**TO BE DONE:** Copy the lines below word for word, leaving out the pictures.

**EXERCISE INPUT:**
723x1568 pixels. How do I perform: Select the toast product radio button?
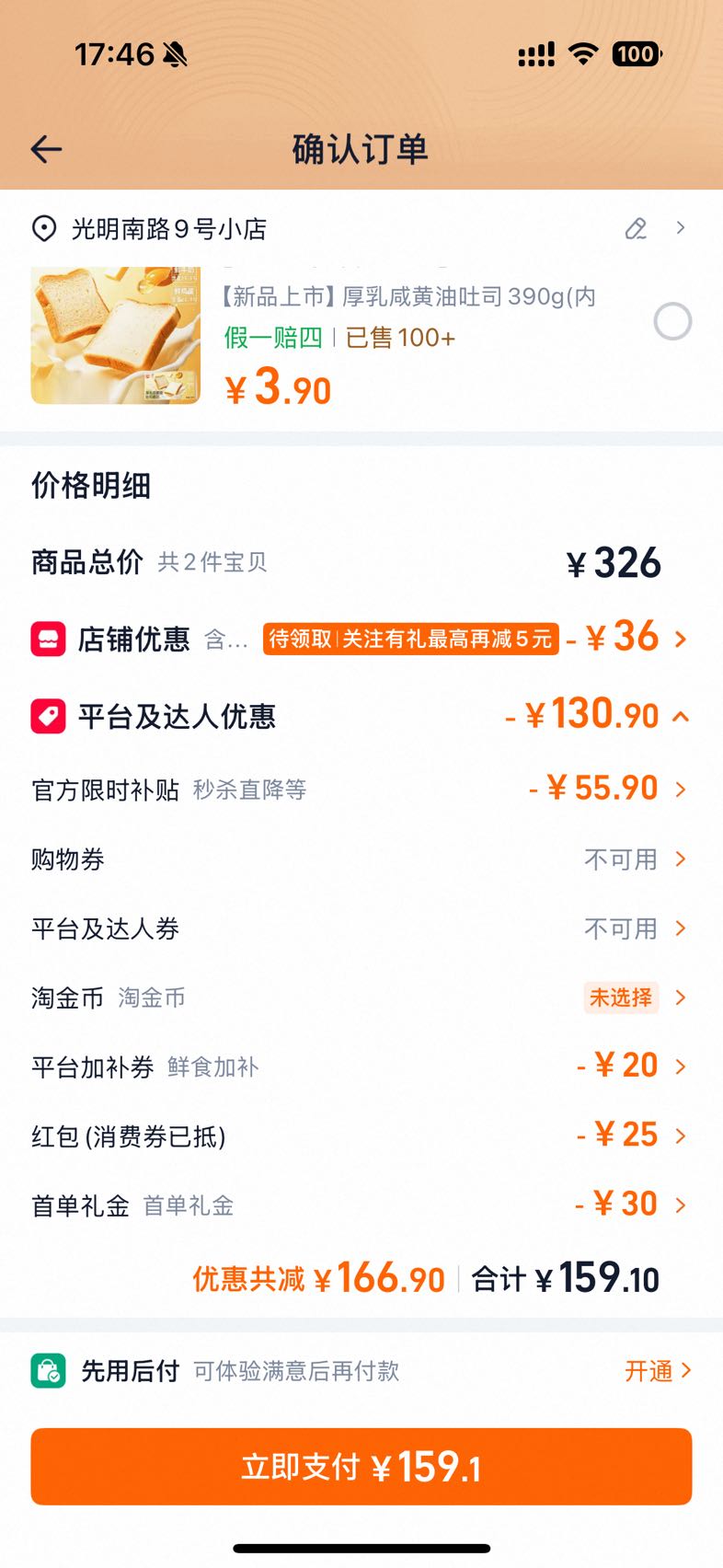coord(672,321)
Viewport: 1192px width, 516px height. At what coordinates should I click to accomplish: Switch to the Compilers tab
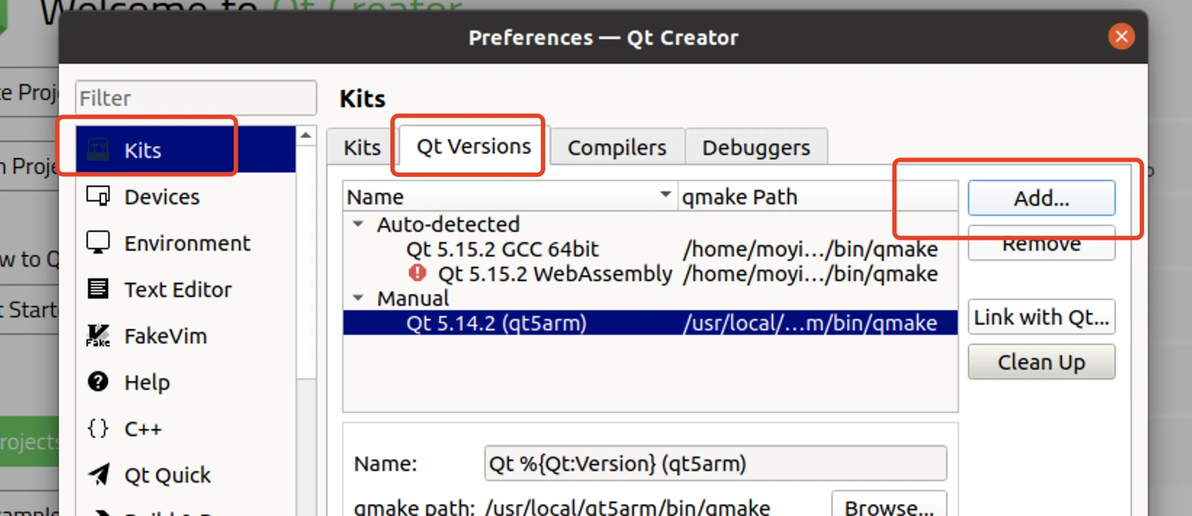coord(616,148)
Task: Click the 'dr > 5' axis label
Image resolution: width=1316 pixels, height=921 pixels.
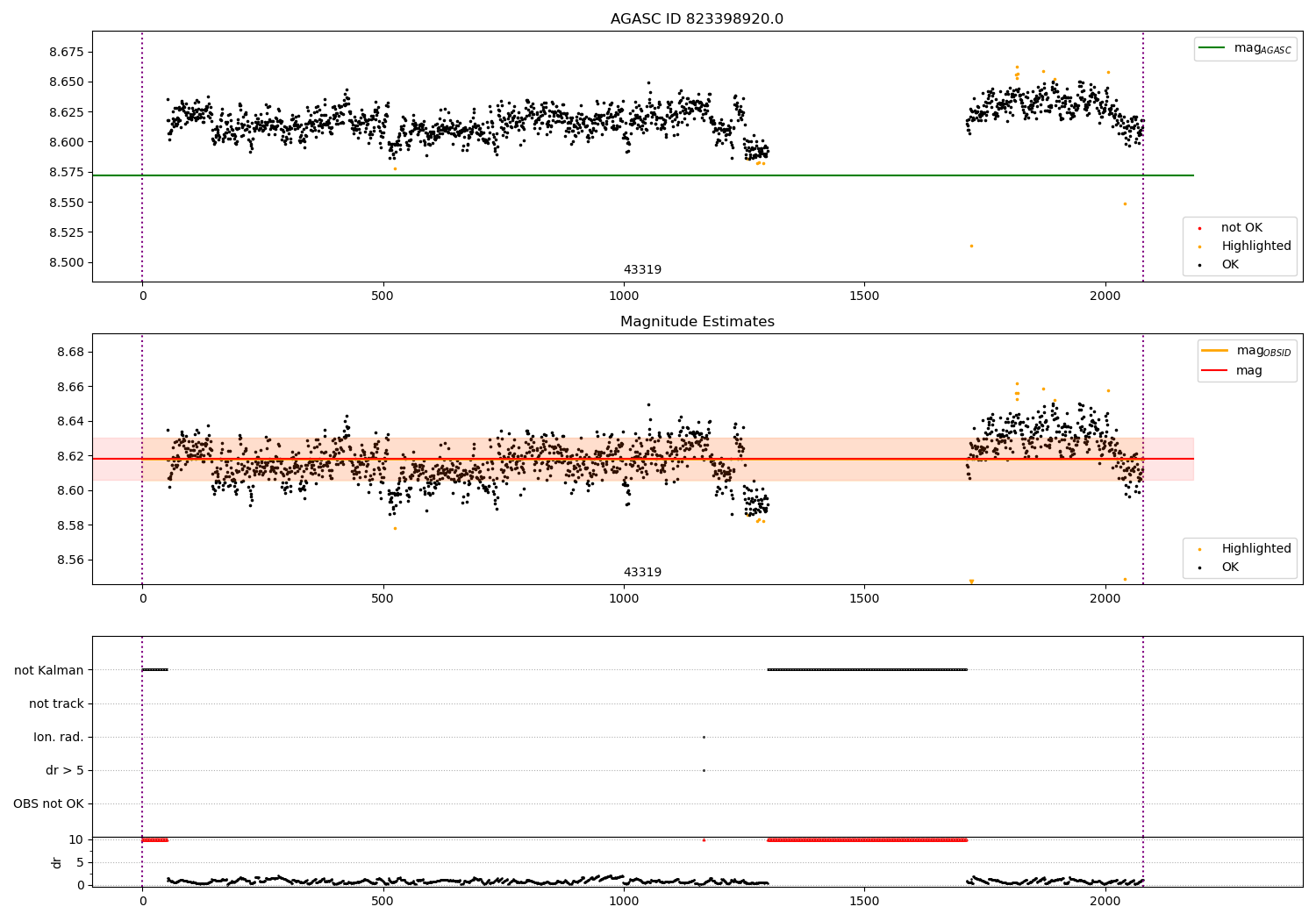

**ANSWER IN FULL:**
723x1568 pixels. How do I perform: Select the toast product radio button?
coord(672,321)
Viewport: 1192px width, 516px height. At what coordinates should I click to accomplish: Switch to the Compilers tab
coord(616,148)
Task: Click the 'dr > 5' axis label
Image resolution: width=1316 pixels, height=921 pixels.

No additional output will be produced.